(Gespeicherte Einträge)

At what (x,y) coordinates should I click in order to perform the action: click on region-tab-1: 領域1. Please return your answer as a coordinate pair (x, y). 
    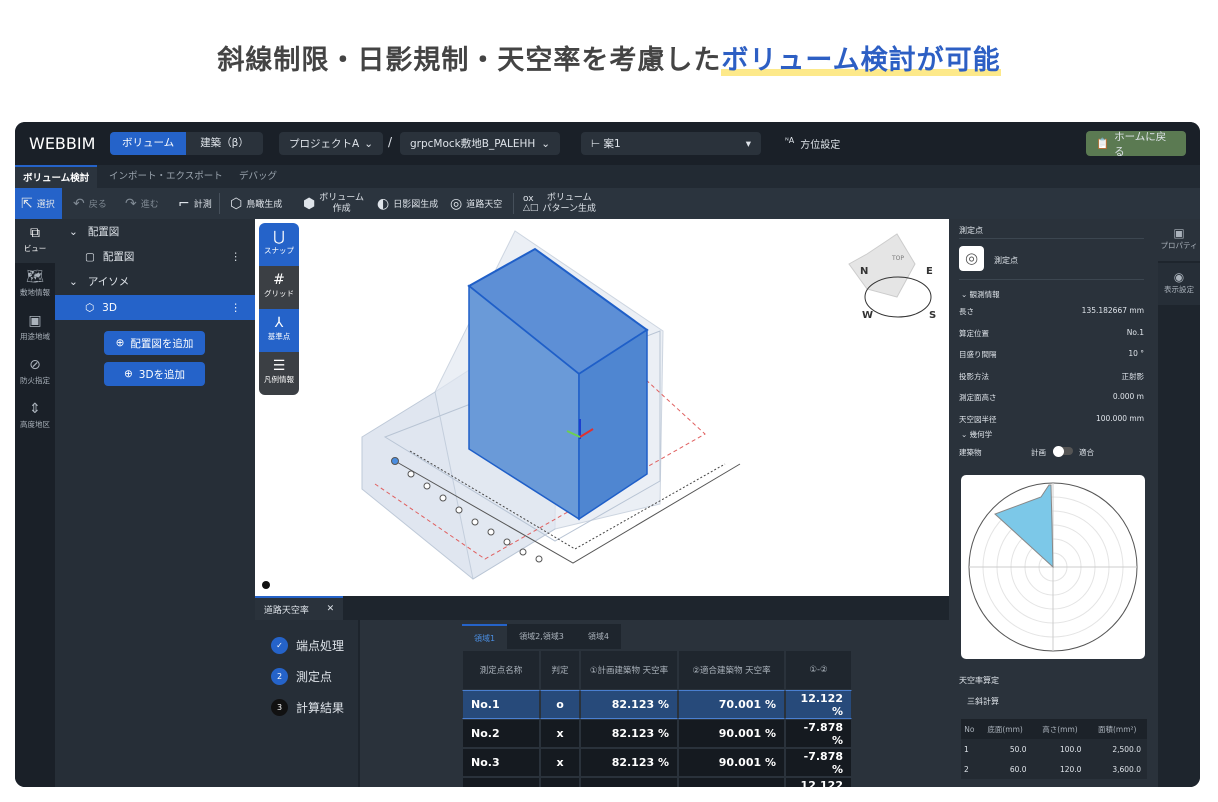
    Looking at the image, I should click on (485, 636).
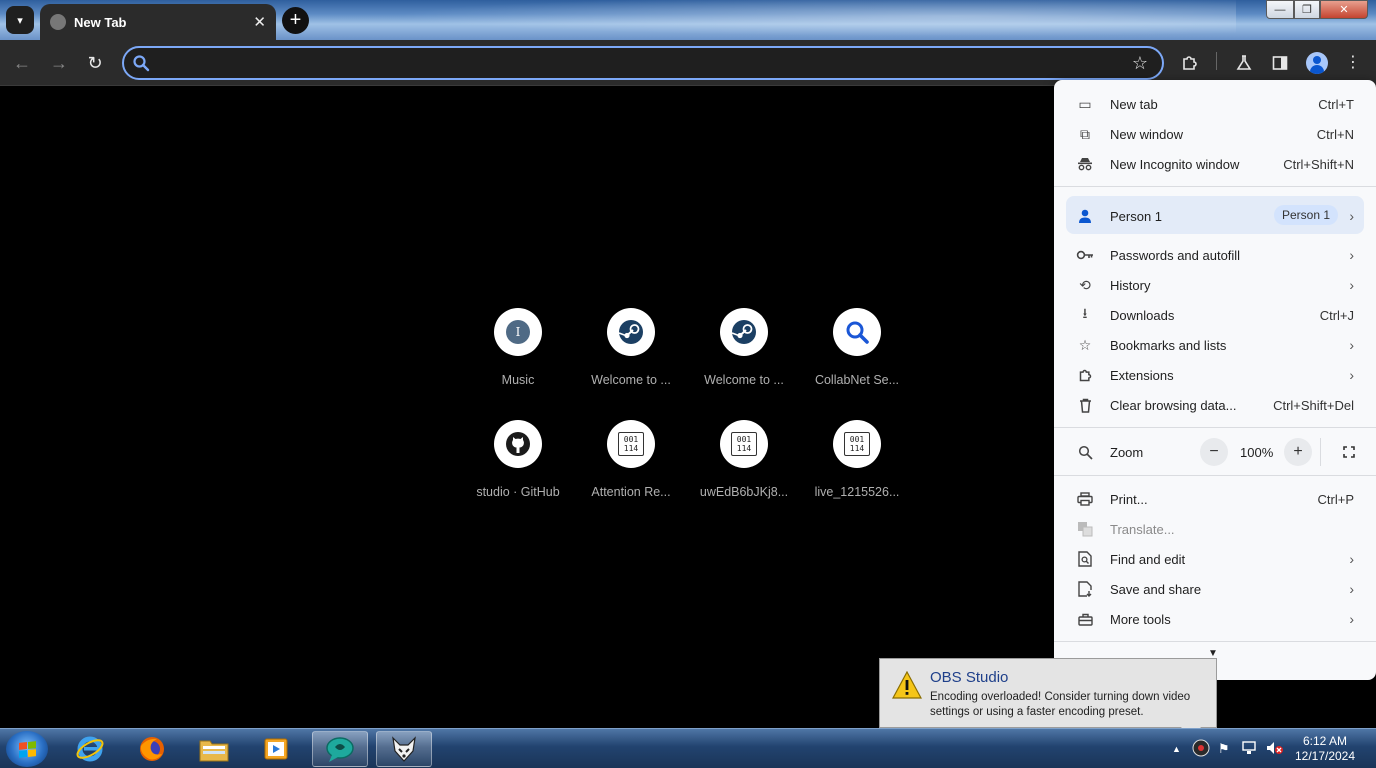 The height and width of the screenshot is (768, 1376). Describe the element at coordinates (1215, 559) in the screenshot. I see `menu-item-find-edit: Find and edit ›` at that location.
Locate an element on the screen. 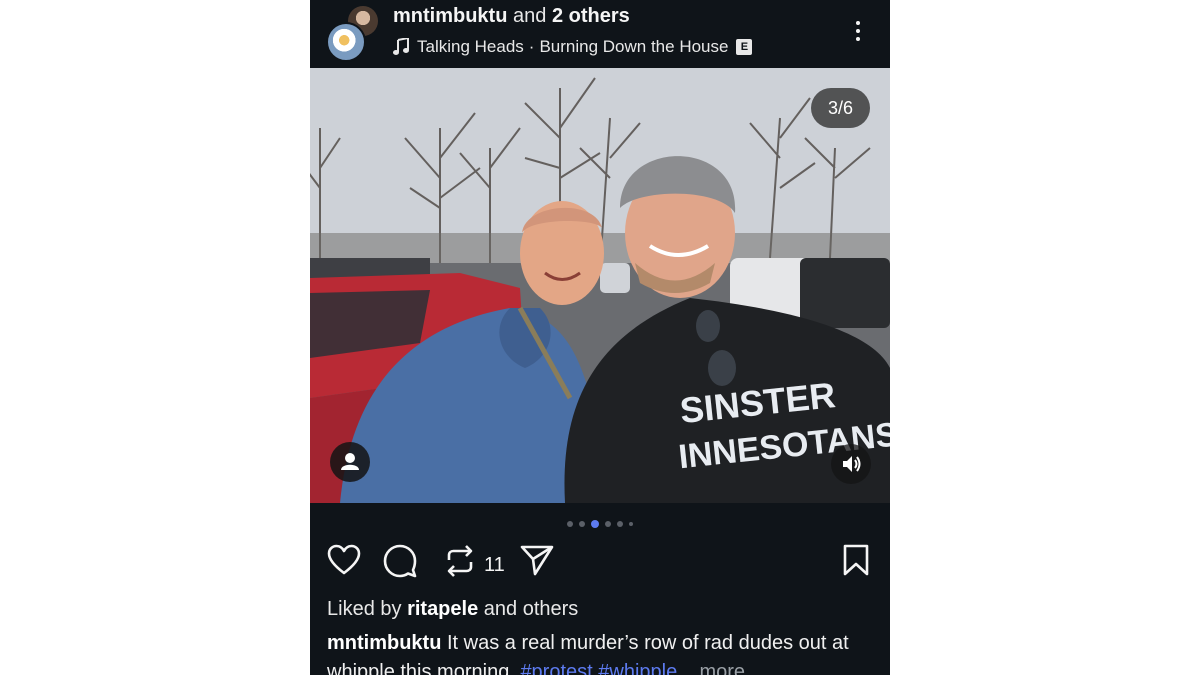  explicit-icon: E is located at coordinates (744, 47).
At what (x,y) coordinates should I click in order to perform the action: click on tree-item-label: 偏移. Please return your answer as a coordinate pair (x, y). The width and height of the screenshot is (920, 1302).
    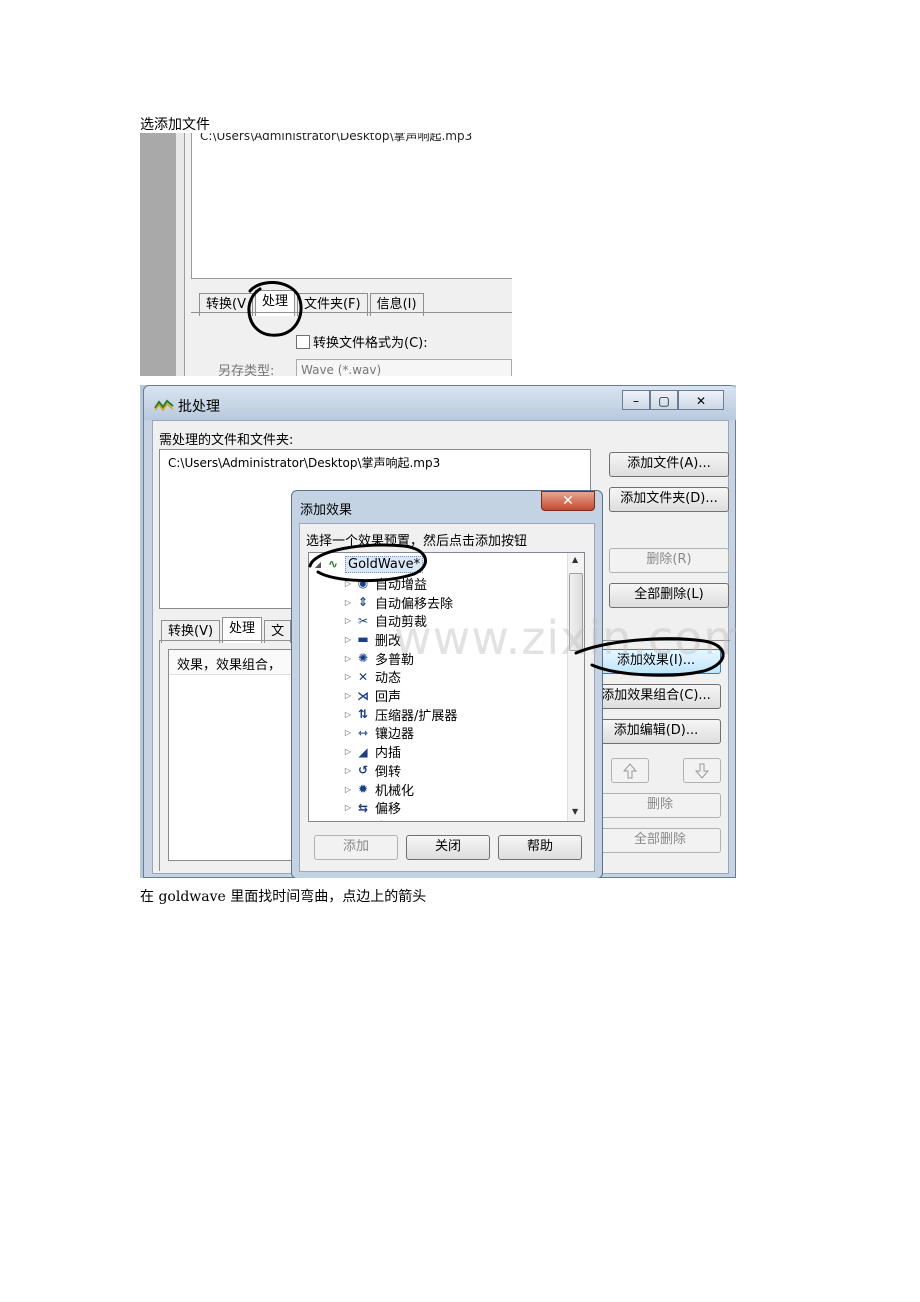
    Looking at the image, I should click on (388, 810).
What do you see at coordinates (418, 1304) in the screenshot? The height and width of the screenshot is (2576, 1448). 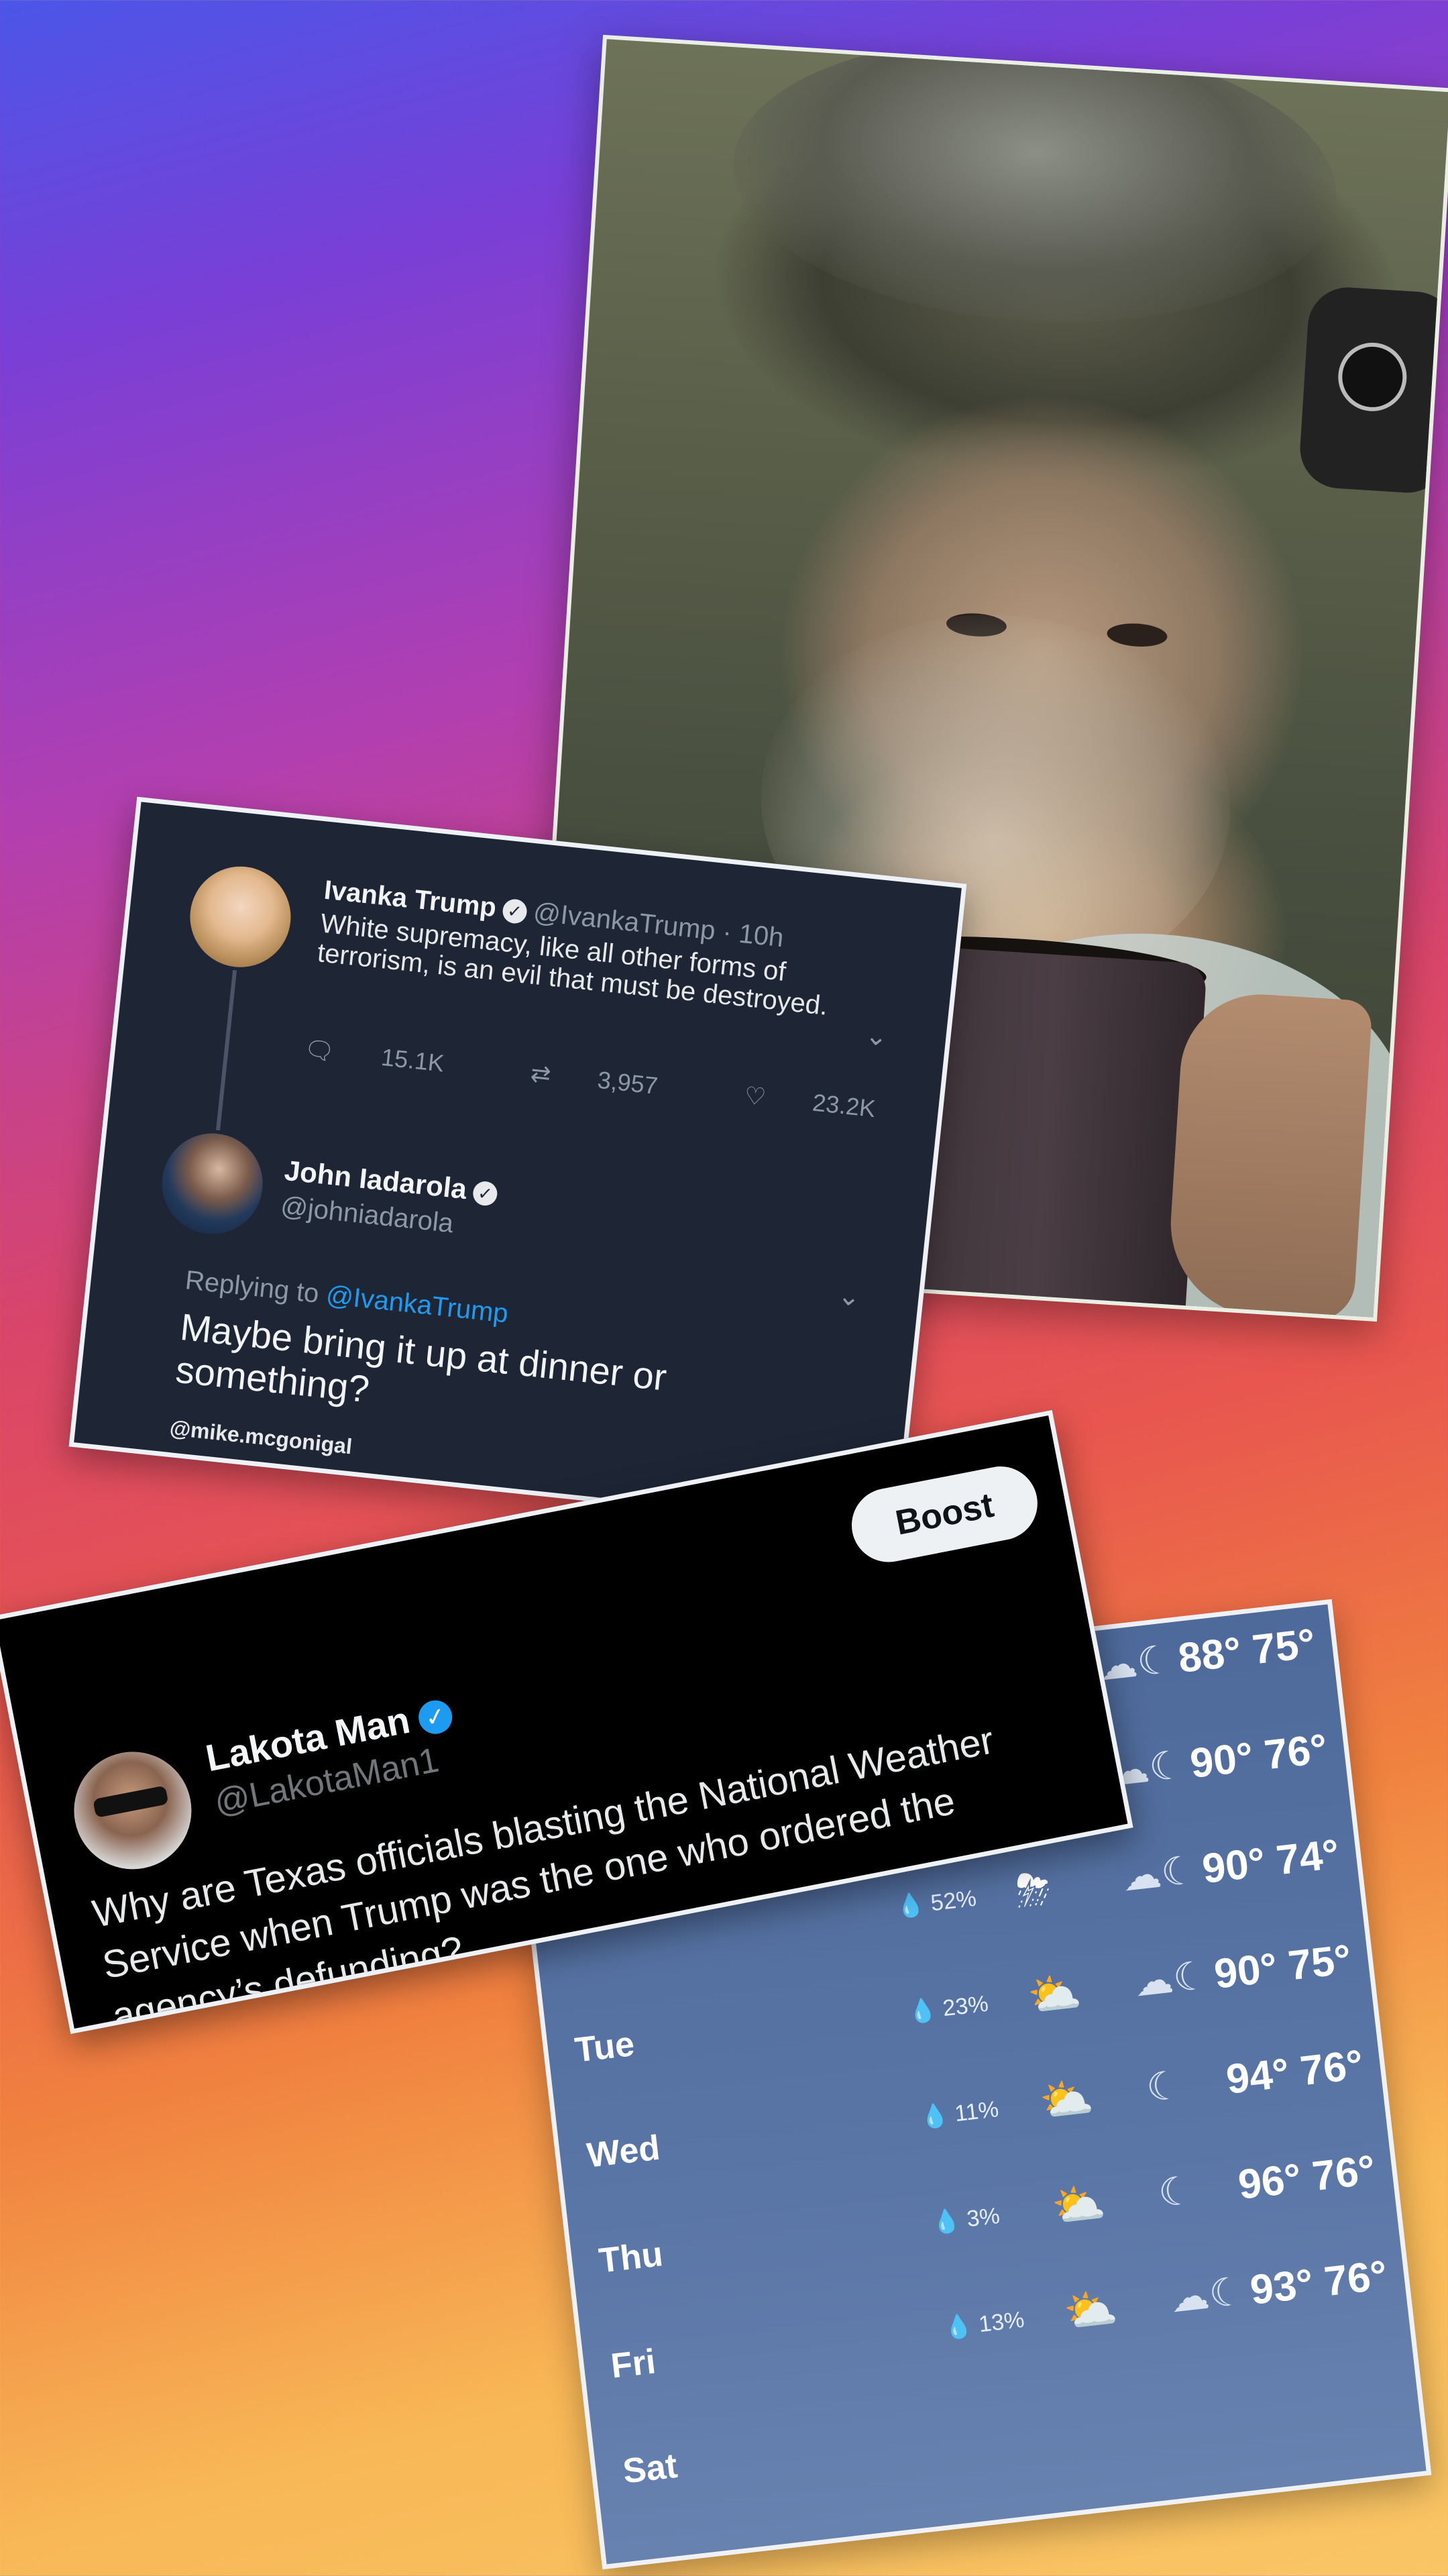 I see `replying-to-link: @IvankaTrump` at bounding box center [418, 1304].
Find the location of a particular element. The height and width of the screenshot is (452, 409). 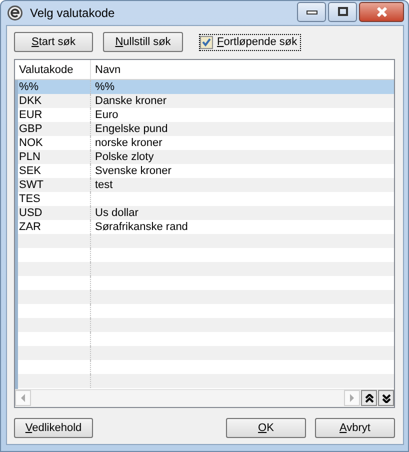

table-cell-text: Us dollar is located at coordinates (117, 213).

| Aufgabenstellung |
Ziehe aus den obigen Einträgen jede Zeile heraus, in der die Zeichenfolge „click“ vorkommt.

| Lösung |
At what (x,y) coordinates should I click in order to perform the action: click on region-tab-1: 領域1. Please return your answer as a coordinate pair (x, y). 
    Looking at the image, I should click on (485, 636).
At what (x,y) coordinates should I click in order to perform the action: click on tree-item-label: 偏移. Please return your answer as a coordinate pair (x, y). The width and height of the screenshot is (920, 1302).
    Looking at the image, I should click on (388, 810).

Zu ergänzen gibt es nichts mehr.